Vor einer Woche hat sich die EU-Kommissionspräsidentin Ursula von der Leyen in Brüssel für eine Neuausrichtung des Verhältnisses zu China ausgesprochen, »auf der Grundlage von Transparenz, Berechenbarkeit und Gegenseitigkeit«, wie sie betonte. »Diese neue, prägnantere Linie ist weit entfernt von dem immer noch relativ versöhnlichen Ansatz, den Emmanuel Macron gegenüber China bevorzugt«, stellt das Französische Institut für Internationale Beziehungen IFRI fest. »Macron und von der Leyen sind sich jedoch in einem wichtigen Grundsatz einig: Sie wollen eine Politik der ›Risikominderung‹ (Derisking) einleiten, weil zu große Abhängigkeit von China die europäische Wirtschaft gefährdet.« Derisking sei eine Alternative zu dem radikaleren Ansatz der »Entkopplung« von China, der von den USA propagiert wird. »Damit schließt sich die EU nicht der offensiveren Position Washingtons an, sondern bevorzugt einen defensiven Ansatz zur Verringerung der Abhängigkeit von China.«
Höchste Priorität beim heute beginnenden Besuch hat zweifellos Chinas Haltung zum Ukraine-Krieg und die Rolle, die Peking entweder auf dem diplomatischen Parkett bei der Suche nach einer friedlichen Lösung oder aber für eine Verschärfung des Krieges durch Waffenlieferungen nach Russland spielen könnte. »China hat seit Beginn des Konflikts eine widersprüchliche Haltung eingenommen: Auf der einen Seite pocht es auf seine Neutralität und fordert Friedensgespräche und einen Waffenstillstand, auf der anderen Seite ergreift es keine konkreten Initiativen, um die Bedingungen für solche Gespräche zu schaffen, und erkennt nicht einmal an, dass es sich um eine russische Aggression handelt«, konstatiert das IFRI. Wie der kürzliche Besuch von Xi bei Putin deutlich gemacht hat, werde Russland durch China unterstützt, wenn auch vorläufig nur politisch und nicht militärisch, denn die Ukraine sei nicht Pekings Krieg. »Das Interesse von Xi Jinping besteht heute darin, eine ideologische Einheitsfront mit Russland zu demonstrieren, die für die eigene strategische Rivalität mit den USA nützlich ist, ohne seine Neutralität infrage zu stellen oder sich Sanktionen auszusetzen.« Es sei illusorisch, darauf zu setzen, dass China im Ukraine-Krieg die Rolle des Vermittlers übernehmen kann und will, urteilt das IFRI. Dafür gebe es auch keinerlei Anzeichen. Der am 24. Februar veröffentlichte Zwölf-Punkte-Plan der chinesischen Regierung, die vorgibt, eine »politische Lösung für die Ukraine-Krise« vorzuschlagen, enthalte faktisch keinen konkreten Ansatz. »Es geht also nicht darum, Xi davon zu überzeugen, als Vermittler aufzutreten, sondern darum, ihn davon abzuhalten, durch Waffenlieferungen den Rubikon der militärischen Unterstützung zu überschreiten«, sind die Politikwissenschaftler des IFRI überzeugt, »doch in beiden Fällen scheint dies aussichtslos zu sein«.
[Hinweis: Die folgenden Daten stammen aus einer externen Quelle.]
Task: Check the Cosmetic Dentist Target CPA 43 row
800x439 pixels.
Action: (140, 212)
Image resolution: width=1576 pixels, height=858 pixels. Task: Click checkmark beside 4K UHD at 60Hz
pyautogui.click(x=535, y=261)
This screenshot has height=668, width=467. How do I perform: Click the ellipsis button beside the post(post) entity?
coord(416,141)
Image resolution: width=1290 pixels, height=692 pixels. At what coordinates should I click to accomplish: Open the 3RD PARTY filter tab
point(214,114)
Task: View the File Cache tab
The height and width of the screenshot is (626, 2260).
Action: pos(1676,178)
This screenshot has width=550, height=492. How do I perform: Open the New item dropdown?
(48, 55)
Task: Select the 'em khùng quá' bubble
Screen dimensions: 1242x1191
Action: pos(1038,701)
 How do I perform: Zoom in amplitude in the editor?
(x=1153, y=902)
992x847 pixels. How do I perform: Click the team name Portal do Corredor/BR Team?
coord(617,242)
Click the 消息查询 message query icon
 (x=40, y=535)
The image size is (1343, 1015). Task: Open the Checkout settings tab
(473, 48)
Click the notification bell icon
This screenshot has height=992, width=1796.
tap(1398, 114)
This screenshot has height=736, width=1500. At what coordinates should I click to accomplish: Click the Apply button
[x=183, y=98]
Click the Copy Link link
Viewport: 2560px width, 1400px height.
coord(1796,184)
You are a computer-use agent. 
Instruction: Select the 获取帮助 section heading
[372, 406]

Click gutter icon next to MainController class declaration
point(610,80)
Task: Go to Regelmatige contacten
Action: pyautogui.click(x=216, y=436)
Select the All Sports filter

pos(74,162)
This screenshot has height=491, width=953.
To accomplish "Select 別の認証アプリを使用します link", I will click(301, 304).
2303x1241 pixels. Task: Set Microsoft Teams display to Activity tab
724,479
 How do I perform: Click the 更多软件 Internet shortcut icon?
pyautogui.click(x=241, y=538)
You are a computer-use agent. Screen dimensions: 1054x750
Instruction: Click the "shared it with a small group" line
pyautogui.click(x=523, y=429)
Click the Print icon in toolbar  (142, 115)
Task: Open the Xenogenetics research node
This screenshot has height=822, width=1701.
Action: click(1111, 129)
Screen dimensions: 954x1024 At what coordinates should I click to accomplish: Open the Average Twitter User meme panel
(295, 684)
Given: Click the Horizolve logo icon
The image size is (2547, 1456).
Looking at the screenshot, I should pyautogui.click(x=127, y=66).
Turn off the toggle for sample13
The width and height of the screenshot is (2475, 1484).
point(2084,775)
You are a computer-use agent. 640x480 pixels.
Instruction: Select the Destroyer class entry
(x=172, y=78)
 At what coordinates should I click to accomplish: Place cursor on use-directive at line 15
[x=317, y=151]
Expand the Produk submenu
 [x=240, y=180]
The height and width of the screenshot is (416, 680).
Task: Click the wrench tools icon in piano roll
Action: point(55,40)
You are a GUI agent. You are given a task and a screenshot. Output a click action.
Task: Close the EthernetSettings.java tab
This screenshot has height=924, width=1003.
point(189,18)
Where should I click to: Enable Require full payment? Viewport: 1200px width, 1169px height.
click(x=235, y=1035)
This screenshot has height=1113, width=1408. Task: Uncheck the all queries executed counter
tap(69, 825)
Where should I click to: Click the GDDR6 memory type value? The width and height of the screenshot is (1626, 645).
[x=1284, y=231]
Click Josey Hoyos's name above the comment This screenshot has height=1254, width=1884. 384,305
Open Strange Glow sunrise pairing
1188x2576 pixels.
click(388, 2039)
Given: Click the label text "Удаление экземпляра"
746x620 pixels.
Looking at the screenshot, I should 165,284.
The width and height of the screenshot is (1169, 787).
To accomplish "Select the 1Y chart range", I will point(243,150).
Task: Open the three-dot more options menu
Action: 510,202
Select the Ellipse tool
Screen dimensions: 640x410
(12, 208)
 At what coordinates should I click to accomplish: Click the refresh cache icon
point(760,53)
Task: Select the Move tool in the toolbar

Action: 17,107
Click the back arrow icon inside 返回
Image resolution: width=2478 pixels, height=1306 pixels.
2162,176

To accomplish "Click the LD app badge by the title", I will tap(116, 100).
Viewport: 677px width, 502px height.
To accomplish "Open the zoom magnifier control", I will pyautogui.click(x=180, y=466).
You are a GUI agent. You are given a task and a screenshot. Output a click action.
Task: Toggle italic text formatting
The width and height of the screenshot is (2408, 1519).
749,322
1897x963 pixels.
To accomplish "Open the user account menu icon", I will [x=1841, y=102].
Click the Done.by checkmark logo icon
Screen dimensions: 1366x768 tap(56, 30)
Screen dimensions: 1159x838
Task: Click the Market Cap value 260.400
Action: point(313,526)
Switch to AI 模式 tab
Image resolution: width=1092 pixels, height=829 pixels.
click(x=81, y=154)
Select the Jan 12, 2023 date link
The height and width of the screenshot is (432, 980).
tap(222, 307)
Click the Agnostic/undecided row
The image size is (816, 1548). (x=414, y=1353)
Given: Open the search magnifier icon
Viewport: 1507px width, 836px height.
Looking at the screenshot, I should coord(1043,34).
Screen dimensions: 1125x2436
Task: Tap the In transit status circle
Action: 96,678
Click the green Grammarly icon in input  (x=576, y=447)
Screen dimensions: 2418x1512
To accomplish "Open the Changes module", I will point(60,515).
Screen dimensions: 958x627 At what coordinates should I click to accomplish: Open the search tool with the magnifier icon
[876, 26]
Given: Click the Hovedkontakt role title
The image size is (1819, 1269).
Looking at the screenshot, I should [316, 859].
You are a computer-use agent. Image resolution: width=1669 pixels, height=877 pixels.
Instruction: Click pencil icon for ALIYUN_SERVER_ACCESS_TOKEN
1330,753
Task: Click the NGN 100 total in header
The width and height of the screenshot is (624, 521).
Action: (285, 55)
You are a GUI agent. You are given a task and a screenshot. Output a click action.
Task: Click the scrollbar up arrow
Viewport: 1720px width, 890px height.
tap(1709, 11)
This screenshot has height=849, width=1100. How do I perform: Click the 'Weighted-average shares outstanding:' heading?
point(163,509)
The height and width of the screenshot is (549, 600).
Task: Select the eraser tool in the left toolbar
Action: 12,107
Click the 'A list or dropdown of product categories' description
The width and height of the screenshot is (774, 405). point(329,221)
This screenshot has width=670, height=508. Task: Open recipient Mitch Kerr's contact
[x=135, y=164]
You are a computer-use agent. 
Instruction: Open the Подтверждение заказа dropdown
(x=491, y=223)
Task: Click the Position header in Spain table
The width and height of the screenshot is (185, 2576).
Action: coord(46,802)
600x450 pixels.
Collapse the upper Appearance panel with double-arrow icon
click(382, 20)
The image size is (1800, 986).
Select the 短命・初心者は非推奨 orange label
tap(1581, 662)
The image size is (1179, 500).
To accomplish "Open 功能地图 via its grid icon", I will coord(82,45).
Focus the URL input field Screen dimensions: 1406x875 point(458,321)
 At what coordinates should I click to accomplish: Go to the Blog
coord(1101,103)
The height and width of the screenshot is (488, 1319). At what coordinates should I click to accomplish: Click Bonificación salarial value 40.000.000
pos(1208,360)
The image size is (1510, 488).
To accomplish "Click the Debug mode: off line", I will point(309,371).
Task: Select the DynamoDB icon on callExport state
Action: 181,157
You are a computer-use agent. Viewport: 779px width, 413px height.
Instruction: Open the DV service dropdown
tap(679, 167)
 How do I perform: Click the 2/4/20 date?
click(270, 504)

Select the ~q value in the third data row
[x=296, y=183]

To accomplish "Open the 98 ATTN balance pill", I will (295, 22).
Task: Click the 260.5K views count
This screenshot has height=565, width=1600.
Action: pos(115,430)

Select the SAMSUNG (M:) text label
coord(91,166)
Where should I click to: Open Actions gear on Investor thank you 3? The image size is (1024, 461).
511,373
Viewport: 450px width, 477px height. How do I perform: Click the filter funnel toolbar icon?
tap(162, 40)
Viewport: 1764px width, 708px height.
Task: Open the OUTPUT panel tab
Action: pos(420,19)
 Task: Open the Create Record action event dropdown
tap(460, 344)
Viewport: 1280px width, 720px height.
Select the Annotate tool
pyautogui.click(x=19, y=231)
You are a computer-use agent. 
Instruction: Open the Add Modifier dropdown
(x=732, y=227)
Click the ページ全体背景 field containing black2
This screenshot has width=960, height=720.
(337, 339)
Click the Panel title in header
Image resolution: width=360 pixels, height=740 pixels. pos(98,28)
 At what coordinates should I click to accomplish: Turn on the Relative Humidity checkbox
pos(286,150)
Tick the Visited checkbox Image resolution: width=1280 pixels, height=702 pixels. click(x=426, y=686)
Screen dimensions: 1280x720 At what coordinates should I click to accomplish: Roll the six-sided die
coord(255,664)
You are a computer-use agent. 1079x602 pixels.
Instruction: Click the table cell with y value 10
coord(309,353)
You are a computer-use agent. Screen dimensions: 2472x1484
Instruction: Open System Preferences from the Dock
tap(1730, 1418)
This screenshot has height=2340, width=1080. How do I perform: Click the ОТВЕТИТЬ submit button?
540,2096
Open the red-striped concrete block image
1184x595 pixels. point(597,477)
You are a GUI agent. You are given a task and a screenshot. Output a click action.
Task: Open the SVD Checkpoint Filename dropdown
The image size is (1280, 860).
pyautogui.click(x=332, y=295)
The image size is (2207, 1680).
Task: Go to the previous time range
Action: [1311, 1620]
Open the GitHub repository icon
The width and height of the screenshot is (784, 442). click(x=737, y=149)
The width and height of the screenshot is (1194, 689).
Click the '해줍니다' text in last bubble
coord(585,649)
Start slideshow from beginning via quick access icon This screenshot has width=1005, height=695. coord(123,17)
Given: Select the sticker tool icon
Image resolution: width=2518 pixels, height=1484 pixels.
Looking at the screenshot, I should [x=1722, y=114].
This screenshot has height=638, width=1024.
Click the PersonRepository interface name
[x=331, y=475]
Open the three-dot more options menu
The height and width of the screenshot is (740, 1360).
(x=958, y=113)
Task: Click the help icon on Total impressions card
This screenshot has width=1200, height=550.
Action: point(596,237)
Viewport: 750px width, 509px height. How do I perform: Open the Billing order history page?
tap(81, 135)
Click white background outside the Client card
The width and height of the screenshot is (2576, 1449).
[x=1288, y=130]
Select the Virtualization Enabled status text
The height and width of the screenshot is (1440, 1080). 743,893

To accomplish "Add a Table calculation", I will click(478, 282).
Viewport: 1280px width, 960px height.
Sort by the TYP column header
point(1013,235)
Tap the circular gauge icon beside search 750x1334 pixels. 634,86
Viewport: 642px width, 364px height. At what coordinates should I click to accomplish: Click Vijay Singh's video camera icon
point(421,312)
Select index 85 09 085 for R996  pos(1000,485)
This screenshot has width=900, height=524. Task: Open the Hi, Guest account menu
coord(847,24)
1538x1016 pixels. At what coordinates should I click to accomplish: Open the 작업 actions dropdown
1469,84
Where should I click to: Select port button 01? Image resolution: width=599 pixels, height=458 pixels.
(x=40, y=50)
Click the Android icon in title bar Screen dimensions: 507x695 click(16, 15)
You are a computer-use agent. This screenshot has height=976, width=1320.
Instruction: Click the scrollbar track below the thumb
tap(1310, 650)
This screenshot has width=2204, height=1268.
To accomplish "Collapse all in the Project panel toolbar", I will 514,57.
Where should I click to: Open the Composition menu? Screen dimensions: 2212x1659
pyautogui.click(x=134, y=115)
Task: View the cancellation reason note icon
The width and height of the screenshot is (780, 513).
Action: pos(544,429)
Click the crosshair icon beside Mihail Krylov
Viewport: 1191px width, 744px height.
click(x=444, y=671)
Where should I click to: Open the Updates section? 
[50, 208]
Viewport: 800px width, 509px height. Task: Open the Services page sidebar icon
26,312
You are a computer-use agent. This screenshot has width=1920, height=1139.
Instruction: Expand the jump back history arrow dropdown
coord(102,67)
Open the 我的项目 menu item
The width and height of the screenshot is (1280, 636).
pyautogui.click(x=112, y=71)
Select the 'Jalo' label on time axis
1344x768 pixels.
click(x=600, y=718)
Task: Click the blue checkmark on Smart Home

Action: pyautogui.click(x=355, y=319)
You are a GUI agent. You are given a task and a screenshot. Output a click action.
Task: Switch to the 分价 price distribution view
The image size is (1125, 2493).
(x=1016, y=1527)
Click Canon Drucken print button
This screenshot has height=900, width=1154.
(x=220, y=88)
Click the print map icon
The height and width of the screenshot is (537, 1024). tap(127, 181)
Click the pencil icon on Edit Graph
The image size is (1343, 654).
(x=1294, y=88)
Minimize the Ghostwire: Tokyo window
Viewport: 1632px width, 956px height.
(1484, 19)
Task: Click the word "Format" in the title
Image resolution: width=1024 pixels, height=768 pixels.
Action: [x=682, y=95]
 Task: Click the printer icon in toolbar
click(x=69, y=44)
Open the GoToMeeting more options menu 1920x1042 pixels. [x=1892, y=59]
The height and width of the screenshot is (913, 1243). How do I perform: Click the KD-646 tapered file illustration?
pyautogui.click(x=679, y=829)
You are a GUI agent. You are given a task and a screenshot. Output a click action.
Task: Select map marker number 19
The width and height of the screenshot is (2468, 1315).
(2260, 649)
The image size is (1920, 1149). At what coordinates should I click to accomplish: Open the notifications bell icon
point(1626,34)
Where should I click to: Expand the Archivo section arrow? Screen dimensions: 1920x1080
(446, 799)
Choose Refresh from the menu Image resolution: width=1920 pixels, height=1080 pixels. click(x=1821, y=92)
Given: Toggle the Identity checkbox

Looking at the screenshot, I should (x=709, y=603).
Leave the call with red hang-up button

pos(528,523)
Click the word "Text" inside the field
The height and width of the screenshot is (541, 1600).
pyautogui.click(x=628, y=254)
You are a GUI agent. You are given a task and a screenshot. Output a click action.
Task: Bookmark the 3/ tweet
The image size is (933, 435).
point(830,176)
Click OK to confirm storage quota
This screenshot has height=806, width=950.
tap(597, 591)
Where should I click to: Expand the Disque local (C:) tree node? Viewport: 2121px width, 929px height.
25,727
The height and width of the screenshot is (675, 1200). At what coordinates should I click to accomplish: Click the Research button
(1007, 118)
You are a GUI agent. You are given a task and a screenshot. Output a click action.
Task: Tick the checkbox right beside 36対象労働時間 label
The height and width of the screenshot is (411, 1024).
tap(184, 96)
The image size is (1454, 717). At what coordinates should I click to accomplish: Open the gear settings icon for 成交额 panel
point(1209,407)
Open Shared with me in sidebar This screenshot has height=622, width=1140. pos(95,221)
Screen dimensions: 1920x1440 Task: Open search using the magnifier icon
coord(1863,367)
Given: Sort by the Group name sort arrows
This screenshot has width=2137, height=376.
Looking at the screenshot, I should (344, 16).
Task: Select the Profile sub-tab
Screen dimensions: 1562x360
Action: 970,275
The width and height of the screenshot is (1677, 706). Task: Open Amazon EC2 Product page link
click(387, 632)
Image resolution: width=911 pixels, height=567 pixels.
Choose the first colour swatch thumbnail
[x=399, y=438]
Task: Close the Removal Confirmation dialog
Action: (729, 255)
Die Entwicklung der bilateralen Wirtschaftsbeziehungen ist vor allem darauf gerichtet, das krasse Handelsdefizit Frankreichs gegenüber China zu verringern. Um darauf ausgerichtete Projekt voranzubringen, hat Präsident Macron mehr als 50 Chefs von Konzernen wie beispielsweise Airbus, EDF, Alstom und Veolia, aber auch von mittelständischen Unternehmen eingeladen, ihn zu begleiten. In diesem Zusammenhang sieht das Programm der Reise, die erst nach Peking und dann in die südchinesische Metropole Kanton führt, die Unterzeichnung einer Reihe von Verträgen vor. Dagegen dürfte die Kritik an Menschenrechtsverletzungen beispielsweise gegenüber der muslimischen Bevölkerungsminderheit der Uiguren »nur ganz am Rande und eher als lästige Pflichtübung« stattfinden, befürchtet die französische Sektion von Human Rights Watch.